[[ Data for processing, beginning ]]
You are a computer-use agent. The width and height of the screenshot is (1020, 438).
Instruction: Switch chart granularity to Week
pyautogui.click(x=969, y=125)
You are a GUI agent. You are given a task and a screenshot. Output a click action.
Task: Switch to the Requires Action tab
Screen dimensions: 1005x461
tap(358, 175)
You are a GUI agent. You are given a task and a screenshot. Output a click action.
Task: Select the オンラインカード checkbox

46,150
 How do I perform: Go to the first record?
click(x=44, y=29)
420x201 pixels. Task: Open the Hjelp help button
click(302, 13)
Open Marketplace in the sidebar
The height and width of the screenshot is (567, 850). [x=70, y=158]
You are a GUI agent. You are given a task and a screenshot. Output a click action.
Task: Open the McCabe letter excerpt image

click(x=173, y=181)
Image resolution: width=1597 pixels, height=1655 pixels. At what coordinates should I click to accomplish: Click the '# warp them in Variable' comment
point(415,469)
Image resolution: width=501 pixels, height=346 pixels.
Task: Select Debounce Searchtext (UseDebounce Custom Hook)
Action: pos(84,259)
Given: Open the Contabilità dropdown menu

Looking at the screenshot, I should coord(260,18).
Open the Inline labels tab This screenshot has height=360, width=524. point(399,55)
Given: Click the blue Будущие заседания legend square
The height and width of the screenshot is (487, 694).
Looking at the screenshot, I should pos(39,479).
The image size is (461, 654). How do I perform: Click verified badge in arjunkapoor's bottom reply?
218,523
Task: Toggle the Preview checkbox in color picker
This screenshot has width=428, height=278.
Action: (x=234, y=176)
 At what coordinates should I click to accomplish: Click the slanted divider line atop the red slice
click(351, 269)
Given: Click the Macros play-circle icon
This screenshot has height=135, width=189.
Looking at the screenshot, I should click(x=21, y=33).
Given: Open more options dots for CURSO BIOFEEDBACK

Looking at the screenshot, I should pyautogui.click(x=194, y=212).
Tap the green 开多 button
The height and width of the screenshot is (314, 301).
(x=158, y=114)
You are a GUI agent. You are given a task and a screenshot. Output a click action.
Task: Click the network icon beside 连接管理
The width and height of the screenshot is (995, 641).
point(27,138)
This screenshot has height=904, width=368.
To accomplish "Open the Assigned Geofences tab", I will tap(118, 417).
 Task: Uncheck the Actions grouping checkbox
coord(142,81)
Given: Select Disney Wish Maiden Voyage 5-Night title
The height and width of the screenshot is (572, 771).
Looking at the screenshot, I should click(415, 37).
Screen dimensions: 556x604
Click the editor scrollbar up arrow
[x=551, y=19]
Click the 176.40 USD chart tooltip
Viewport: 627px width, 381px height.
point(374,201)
[[ Data for processing, end ]]
_Task to complete_
Repeat, character for character, the lines of the material above from the line with "This screenshot has height=904, width=368." through the line with "Given: Select Disney".

_Response to this task_
This screenshot has height=904, width=368.
To accomplish "Open the Assigned Geofences tab", I will tap(118, 417).
 Task: Uncheck the Actions grouping checkbox
coord(142,81)
Given: Select Disney Wish Maiden Voyage 5-Night title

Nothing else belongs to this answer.